What is expected
Taking the line with "This screenshot has" as the first and the line with "585x407 pixels." as the last, set down the lines below exactly, pictures excluded.

Given records
>>
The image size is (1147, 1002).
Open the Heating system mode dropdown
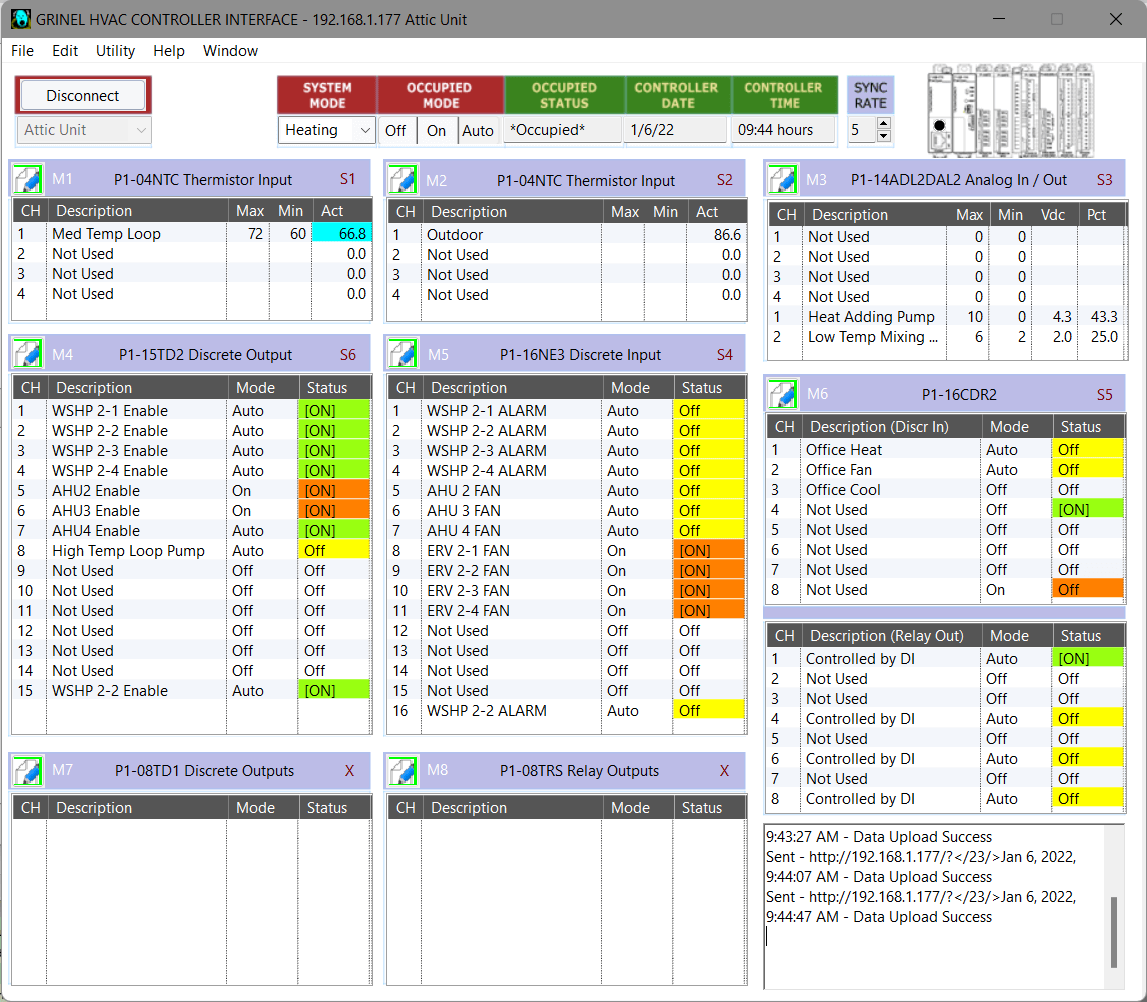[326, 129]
<<
>>
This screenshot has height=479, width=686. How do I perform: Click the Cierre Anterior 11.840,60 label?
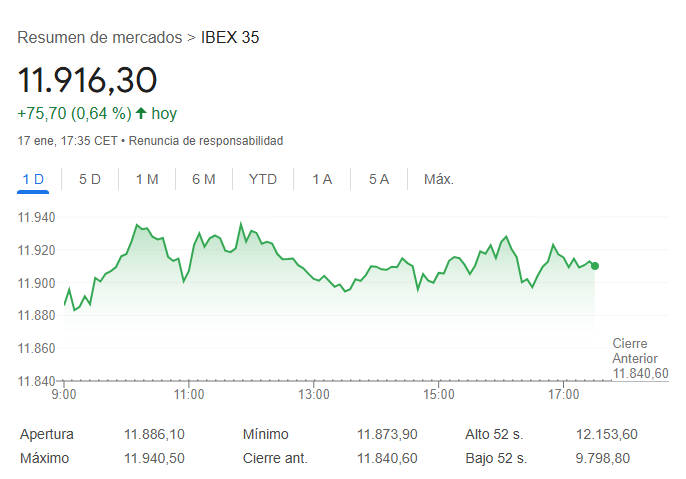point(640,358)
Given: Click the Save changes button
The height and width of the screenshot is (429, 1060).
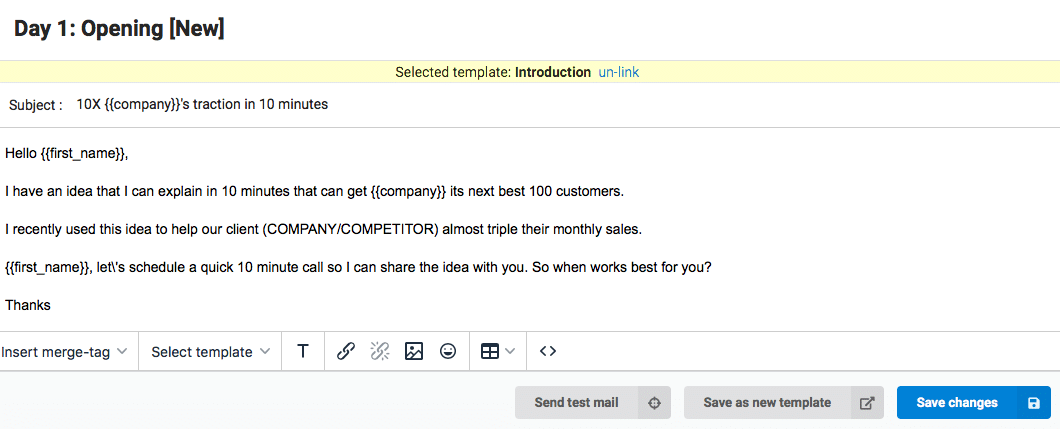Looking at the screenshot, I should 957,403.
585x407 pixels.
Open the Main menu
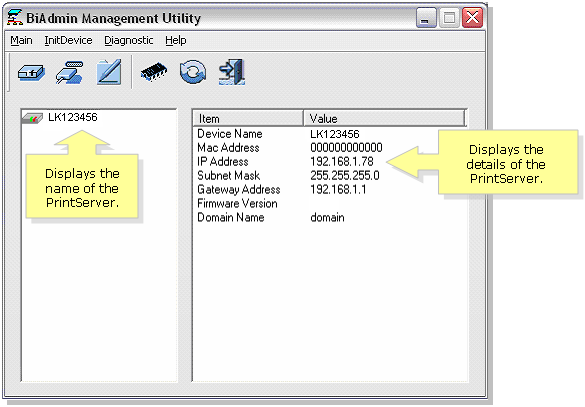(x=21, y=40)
<<
Your response
This screenshot has height=479, width=686. How do I perform: Click the Cierre Anterior 11.840,60 label?
point(640,358)
Given: Click the Save changes button
The height and width of the screenshot is (429, 1060).
Looking at the screenshot, I should 957,403.
585x407 pixels.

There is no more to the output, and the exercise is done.